EXERCISE:
In the records below, find the lines that include the string "star" and report how many there are, nothing else.

SUPPLIED INFORMATION:
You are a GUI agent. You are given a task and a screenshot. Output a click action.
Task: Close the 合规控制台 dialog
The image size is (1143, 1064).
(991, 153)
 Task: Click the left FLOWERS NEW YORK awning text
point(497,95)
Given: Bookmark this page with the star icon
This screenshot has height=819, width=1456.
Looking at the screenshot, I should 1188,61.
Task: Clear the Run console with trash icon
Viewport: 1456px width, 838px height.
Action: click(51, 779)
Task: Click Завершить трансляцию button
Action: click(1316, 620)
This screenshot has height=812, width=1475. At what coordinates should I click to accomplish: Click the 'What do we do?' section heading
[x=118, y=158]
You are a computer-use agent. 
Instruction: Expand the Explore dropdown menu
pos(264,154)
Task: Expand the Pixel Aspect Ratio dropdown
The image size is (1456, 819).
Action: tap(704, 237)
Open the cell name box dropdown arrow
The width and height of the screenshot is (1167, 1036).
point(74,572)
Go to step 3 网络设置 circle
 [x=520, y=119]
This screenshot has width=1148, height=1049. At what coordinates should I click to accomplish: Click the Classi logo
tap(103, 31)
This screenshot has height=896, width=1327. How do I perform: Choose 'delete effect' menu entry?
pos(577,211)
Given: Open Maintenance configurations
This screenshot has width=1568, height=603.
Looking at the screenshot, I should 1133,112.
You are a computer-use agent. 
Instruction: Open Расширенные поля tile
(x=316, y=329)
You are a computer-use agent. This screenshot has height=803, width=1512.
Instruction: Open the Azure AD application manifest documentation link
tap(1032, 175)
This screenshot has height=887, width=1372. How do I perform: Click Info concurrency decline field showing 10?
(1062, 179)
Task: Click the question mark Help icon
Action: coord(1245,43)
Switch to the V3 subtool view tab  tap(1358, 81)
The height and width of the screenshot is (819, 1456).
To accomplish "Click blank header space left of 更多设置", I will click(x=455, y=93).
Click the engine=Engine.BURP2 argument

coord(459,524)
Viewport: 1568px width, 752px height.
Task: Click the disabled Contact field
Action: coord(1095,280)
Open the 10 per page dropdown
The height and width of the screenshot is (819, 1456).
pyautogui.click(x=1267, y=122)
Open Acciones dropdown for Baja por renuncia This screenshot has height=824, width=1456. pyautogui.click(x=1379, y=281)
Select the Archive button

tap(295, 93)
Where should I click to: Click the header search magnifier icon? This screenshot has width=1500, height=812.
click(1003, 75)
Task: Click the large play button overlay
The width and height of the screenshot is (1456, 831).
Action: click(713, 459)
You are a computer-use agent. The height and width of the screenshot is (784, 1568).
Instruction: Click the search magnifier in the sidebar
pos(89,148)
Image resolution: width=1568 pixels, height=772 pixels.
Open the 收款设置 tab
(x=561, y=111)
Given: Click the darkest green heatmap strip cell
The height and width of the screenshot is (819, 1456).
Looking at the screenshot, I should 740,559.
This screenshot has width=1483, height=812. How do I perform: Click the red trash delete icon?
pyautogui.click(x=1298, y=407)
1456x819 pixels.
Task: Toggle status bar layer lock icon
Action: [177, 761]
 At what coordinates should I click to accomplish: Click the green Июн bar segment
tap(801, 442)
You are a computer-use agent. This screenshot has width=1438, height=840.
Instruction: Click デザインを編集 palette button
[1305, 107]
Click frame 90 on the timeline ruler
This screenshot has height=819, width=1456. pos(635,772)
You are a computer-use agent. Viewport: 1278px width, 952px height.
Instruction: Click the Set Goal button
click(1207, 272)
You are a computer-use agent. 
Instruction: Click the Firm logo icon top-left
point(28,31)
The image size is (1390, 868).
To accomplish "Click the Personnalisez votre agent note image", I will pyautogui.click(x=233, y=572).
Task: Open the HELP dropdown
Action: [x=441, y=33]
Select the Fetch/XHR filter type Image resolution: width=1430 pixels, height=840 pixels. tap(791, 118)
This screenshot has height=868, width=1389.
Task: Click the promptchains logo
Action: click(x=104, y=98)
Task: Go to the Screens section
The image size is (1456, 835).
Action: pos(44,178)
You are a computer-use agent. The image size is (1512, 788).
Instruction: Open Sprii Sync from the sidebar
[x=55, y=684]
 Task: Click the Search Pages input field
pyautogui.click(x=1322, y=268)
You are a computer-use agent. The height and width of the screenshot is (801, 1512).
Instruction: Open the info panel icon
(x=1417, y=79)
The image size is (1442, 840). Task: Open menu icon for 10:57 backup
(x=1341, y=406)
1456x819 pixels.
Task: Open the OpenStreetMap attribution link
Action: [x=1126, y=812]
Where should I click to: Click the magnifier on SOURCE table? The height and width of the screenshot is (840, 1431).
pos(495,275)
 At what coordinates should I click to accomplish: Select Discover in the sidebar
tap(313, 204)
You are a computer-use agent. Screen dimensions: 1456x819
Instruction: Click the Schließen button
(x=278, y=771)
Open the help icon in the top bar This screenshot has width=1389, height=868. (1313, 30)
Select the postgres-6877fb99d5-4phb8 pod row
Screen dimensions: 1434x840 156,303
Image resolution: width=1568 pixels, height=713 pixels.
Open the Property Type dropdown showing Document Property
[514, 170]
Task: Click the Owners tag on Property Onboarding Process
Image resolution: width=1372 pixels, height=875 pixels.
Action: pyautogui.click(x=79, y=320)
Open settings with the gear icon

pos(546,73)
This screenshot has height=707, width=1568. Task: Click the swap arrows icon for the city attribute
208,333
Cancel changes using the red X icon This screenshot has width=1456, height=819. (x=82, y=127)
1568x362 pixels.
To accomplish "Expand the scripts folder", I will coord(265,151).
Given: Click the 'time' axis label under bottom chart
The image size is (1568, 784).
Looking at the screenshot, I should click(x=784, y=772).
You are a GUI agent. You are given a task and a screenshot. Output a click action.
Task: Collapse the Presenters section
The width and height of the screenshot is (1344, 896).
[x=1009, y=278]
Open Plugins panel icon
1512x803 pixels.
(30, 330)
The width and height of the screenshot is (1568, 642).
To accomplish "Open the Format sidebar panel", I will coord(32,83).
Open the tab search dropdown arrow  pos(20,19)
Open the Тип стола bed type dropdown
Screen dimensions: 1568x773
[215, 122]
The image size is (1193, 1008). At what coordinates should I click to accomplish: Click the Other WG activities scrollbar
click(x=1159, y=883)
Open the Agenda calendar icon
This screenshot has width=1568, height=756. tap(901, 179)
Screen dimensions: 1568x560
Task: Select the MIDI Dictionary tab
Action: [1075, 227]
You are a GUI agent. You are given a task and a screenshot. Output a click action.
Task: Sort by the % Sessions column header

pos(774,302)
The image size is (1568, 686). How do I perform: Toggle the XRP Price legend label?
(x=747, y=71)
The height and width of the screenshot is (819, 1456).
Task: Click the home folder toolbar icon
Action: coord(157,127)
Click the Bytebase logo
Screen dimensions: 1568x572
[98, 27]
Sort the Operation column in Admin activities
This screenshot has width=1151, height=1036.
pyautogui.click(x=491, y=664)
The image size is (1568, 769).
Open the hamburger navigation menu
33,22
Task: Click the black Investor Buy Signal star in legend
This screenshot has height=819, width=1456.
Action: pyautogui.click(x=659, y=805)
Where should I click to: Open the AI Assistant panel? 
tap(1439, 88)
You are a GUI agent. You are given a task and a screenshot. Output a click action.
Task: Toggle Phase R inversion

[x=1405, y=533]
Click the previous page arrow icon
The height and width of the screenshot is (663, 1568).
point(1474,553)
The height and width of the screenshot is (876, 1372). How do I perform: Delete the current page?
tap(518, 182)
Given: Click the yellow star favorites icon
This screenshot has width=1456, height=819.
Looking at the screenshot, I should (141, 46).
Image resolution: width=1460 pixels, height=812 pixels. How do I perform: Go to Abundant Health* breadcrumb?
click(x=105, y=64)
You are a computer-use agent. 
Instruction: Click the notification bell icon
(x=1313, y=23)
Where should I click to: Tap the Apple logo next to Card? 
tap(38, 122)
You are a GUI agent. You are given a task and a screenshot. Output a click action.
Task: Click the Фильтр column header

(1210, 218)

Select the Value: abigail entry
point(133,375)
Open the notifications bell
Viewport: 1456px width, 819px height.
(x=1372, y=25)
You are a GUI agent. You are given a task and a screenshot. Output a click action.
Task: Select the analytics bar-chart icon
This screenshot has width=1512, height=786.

COMPLETED EXERCISE:
3